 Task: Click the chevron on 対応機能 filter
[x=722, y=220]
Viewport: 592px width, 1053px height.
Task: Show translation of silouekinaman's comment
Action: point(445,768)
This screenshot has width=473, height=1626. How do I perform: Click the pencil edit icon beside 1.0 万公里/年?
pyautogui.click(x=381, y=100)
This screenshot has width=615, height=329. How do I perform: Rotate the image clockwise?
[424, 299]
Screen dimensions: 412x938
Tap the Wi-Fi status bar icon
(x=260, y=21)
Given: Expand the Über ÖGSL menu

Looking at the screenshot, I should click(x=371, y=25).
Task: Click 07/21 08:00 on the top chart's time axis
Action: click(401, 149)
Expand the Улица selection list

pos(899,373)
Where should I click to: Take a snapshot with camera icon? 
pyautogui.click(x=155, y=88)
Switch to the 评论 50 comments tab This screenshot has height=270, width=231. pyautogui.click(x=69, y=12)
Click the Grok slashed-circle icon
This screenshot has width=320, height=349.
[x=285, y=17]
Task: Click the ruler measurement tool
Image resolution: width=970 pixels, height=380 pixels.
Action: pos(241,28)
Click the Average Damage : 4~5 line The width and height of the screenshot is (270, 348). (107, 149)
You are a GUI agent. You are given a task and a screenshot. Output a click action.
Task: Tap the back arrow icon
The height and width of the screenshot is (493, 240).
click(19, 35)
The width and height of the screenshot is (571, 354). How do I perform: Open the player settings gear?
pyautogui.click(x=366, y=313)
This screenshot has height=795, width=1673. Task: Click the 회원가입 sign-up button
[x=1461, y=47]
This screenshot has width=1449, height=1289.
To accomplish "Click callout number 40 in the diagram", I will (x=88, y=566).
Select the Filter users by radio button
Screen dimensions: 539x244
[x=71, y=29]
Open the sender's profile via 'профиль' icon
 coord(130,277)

**TASK ITEM**
Every line above must be repeated exactly as it appears.

**SOLUTION TO THIS EXERCISE**
 Task: Click the chevron on 対応機能 filter
[x=722, y=220]
Viewport: 592px width, 1053px height.
Task: Show translation of silouekinaman's comment
Action: point(445,768)
This screenshot has width=473, height=1626. How do I perform: Click the pencil edit icon beside 1.0 万公里/年?
pyautogui.click(x=381, y=100)
This screenshot has width=615, height=329. How do I perform: Rotate the image clockwise?
[424, 299]
Screen dimensions: 412x938
Tap the Wi-Fi status bar icon
(x=260, y=21)
Given: Expand the Über ÖGSL menu

Looking at the screenshot, I should click(x=371, y=25).
Task: Click 07/21 08:00 on the top chart's time axis
Action: click(401, 149)
Expand the Улица selection list

pos(899,373)
Where should I click to: Take a snapshot with camera icon? 
pyautogui.click(x=155, y=88)
Switch to the 评论 50 comments tab This screenshot has height=270, width=231. pyautogui.click(x=69, y=12)
Click the Grok slashed-circle icon
This screenshot has width=320, height=349.
[x=285, y=17]
Task: Click the ruler measurement tool
Image resolution: width=970 pixels, height=380 pixels.
Action: pos(241,28)
Click the Average Damage : 4~5 line The width and height of the screenshot is (270, 348). (107, 149)
You are a GUI agent. You are given a task and a screenshot. Output a click action.
Task: Tap the back arrow icon
The height and width of the screenshot is (493, 240).
click(19, 35)
The width and height of the screenshot is (571, 354). How do I perform: Open the player settings gear?
pyautogui.click(x=366, y=313)
This screenshot has height=795, width=1673. Task: Click the 회원가입 sign-up button
[x=1461, y=47]
This screenshot has width=1449, height=1289.
To accomplish "Click callout number 40 in the diagram", I will (x=88, y=566).
Select the Filter users by radio button
Screen dimensions: 539x244
[x=71, y=29]
Open the sender's profile via 'профиль' icon
 coord(130,277)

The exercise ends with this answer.